▶ SELECTED EXTRACT
______________________________
I loved Trackback. Now when you go to a site, not only can you read comments associated with a writing, you can see who linked to the writing from their own efforts. A little bit of extra functionality and you could follow a ladder of links, hopping from node to node following the conversation through many, many generations. Trackback was my friend.

Trackback is now my enemy.

I received several hundred pings with one of my posts today, courtesy of our favorite crapflooder. The link he used as the source weblog for the entry was from a weblogger who had managed to close this person down at his server. The person was pissed. However, the weblogger who had pissed off our crapflooder had protections in place to stop our friend from slamming him, so he went elsewhere.

Here.

Since the crapflooder, who goes by Dv, couldn’t punish the other weblogger, Geoffrey, he punished me instead.

(You can see a conversation between these two in my comments, starting here. Should delete them, I suppose. It’s become kind of a fascinating study though.)

(Before you even think about putting anything in my comments about IP address, be aware that we’ve gone beyond one static IP a long time ago. No, this person used a proxy to get IP addresses, and the pings originated from many different addresses. )

There are some people who have been working this problem. I’ll link one that I know has Trackback filtering, Jacques Distler (I’m not sure if the other people have Trackback throttling yet so I won’t link them for that reason, not to exclude them). There are no easy solutions to this problem, except for having to break into the Movable Type perl modules in order to add or alter code.

Well, I am comfortable with Perl. However, I am hesitant to make the number of changes to the number of modules and templates in order to get this working. More importantly, though, is that this solution puts the non-techs at a real disadvantage. If they copy modules right and left, one from mt-blacklist here, another for trackback throttling there, when MT 3.0 comes out, they are basically going to have one miserable time upgrading. It is becoming a mess.

Now, I can still make changes and tell the non-techs to ‘wing it’ for now.
______________________________
▶ SUPPLIED MATERIAL
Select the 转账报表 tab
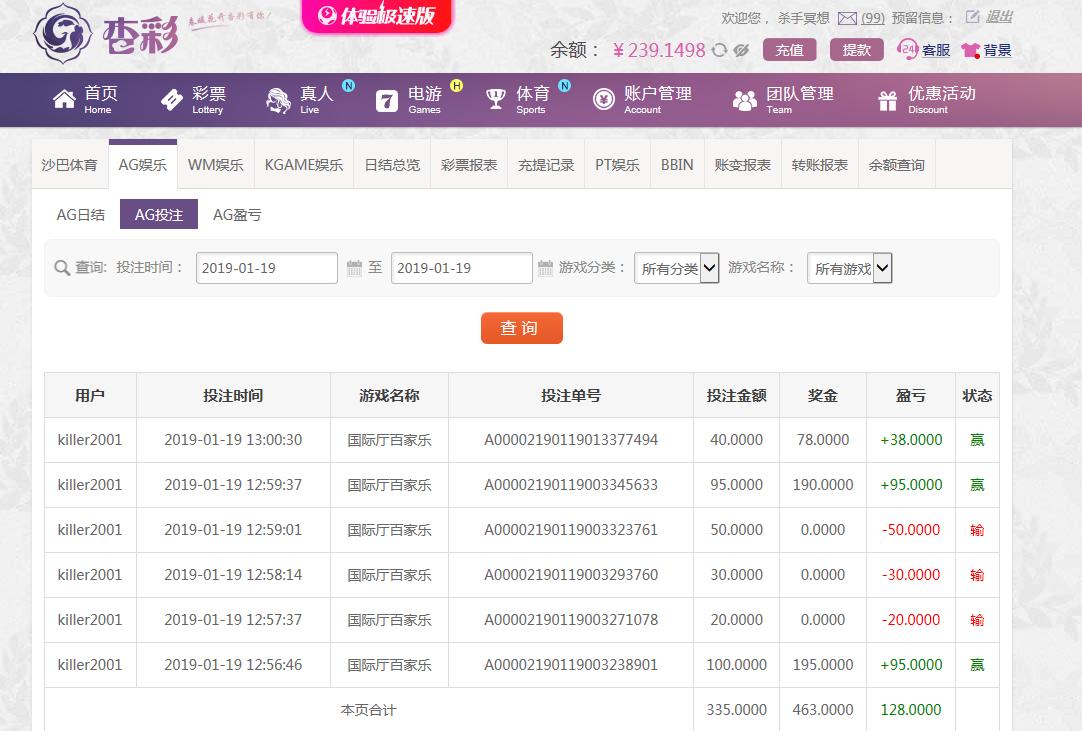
______________________________
▶ STATED GOAL
Reproduce the Trackback post word for word from "(You can see" up to and including "or alter code.". Rely solely on the Trackback post, not the listing.

▶ ANSWER BELOW
(You can see a conversation between these two in my comments, starting here. Should delete them, I suppose. It’s become kind of a fascinating study though.)

(Before you even think about putting anything in my comments about IP address, be aware that we’ve gone beyond one static IP a long time ago. No, this person used a proxy to get IP addresses, and the pings originated from many different addresses. )

There are some people who have been working this problem. I’ll link one that I know has Trackback filtering, Jacques Distler (I’m not sure if the other people have Trackback throttling yet so I won’t link them for that reason, not to exclude them). There are no easy solutions to this problem, except for having to break into the Movable Type perl modules in order to add or alter code.